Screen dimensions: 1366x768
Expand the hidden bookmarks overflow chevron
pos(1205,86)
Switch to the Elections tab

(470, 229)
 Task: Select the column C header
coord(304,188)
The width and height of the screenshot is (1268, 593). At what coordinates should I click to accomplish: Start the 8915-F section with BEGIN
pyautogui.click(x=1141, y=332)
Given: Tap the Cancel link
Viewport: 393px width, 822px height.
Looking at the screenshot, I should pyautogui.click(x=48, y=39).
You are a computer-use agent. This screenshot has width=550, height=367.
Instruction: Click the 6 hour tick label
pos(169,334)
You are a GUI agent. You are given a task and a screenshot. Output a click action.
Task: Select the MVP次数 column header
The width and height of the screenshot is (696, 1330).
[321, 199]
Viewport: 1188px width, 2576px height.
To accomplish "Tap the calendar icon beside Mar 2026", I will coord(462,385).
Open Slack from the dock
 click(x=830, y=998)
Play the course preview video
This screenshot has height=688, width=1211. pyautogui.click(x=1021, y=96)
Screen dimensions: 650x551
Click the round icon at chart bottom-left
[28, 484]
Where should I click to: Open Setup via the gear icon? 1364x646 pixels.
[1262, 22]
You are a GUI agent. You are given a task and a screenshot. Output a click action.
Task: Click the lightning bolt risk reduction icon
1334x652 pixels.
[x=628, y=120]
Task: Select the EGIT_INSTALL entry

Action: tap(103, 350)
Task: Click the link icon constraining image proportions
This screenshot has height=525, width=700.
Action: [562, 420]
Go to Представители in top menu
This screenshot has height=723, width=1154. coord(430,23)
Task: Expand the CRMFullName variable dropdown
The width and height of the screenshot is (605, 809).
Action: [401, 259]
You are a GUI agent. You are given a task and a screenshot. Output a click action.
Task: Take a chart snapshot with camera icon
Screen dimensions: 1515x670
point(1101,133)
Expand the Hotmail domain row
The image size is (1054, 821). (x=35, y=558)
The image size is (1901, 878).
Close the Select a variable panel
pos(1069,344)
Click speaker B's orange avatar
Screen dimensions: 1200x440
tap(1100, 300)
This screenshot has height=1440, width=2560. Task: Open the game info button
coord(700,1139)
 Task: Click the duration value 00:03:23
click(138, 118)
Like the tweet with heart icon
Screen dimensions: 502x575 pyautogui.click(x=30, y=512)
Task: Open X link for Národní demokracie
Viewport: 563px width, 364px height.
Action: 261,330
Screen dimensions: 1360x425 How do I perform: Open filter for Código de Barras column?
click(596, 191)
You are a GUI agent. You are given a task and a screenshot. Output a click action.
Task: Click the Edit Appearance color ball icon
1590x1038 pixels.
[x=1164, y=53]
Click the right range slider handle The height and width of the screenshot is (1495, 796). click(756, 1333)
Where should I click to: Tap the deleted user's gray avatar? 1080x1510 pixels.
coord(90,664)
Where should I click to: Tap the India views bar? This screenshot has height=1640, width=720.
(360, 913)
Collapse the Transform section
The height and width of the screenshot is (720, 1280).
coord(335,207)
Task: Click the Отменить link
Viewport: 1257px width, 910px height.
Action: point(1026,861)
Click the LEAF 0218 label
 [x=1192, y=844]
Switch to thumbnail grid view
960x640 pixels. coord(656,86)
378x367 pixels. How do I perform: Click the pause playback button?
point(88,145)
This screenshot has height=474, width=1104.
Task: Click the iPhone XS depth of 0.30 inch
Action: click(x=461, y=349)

◇ ◇ ◇ ◇ ◇

### What the task asks
Word for word, restate each record in the listing.

### Solved problem
Screen dimensions: 1366x768
Expand the hidden bookmarks overflow chevron
pos(1205,86)
Switch to the Elections tab

(470, 229)
 Task: Select the column C header
coord(304,188)
The width and height of the screenshot is (1268, 593). At what coordinates should I click to accomplish: Start the 8915-F section with BEGIN
pyautogui.click(x=1141, y=332)
Given: Tap the Cancel link
Viewport: 393px width, 822px height.
Looking at the screenshot, I should pyautogui.click(x=48, y=39).
You are a computer-use agent. This screenshot has width=550, height=367.
Instruction: Click the 6 hour tick label
pos(169,334)
You are a GUI agent. You are given a task and a screenshot. Output a click action.
Task: Select the MVP次数 column header
The width and height of the screenshot is (696, 1330).
[321, 199]
Viewport: 1188px width, 2576px height.
To accomplish "Tap the calendar icon beside Mar 2026", I will coord(462,385).
Open Slack from the dock
 click(x=830, y=998)
Play the course preview video
This screenshot has height=688, width=1211. pyautogui.click(x=1021, y=96)
Screen dimensions: 650x551
Click the round icon at chart bottom-left
[28, 484]
Where should I click to: Open Setup via the gear icon? 1364x646 pixels.
[1262, 22]
You are a GUI agent. You are given a task and a screenshot. Output a click action.
Task: Click the lightning bolt risk reduction icon
1334x652 pixels.
[x=628, y=120]
Task: Select the EGIT_INSTALL entry

Action: tap(103, 350)
Task: Click the link icon constraining image proportions
This screenshot has height=525, width=700.
Action: [562, 420]
Go to Представители in top menu
This screenshot has height=723, width=1154. coord(430,23)
Task: Expand the CRMFullName variable dropdown
The width and height of the screenshot is (605, 809).
Action: [401, 259]
You are a GUI agent. You are given a task and a screenshot. Output a click action.
Task: Take a chart snapshot with camera icon
Screen dimensions: 1515x670
point(1101,133)
Expand the Hotmail domain row
The image size is (1054, 821). (x=35, y=558)
The image size is (1901, 878).
Close the Select a variable panel
pos(1069,344)
Click speaker B's orange avatar
Screen dimensions: 1200x440
tap(1100, 300)
This screenshot has height=1440, width=2560. Task: Open the game info button
coord(700,1139)
 Task: Click the duration value 00:03:23
click(138, 118)
Like the tweet with heart icon
Screen dimensions: 502x575 pyautogui.click(x=30, y=512)
Task: Open X link for Národní demokracie
Viewport: 563px width, 364px height.
Action: 261,330
Screen dimensions: 1360x425 How do I perform: Open filter for Código de Barras column?
click(596, 191)
You are a GUI agent. You are given a task and a screenshot. Output a click action.
Task: Click the Edit Appearance color ball icon
1590x1038 pixels.
[x=1164, y=53]
Click the right range slider handle The height and width of the screenshot is (1495, 796). click(756, 1333)
Where should I click to: Tap the deleted user's gray avatar? 1080x1510 pixels.
coord(90,664)
Where should I click to: Tap the India views bar? This screenshot has height=1640, width=720.
(360, 913)
Collapse the Transform section
The height and width of the screenshot is (720, 1280).
coord(335,207)
Task: Click the Отменить link
Viewport: 1257px width, 910px height.
Action: point(1026,861)
Click the LEAF 0218 label
 [x=1192, y=844]
Switch to thumbnail grid view
960x640 pixels. coord(656,86)
378x367 pixels. How do I perform: Click the pause playback button?
point(88,145)
This screenshot has height=474, width=1104.
Task: Click the iPhone XS depth of 0.30 inch
Action: click(x=461, y=349)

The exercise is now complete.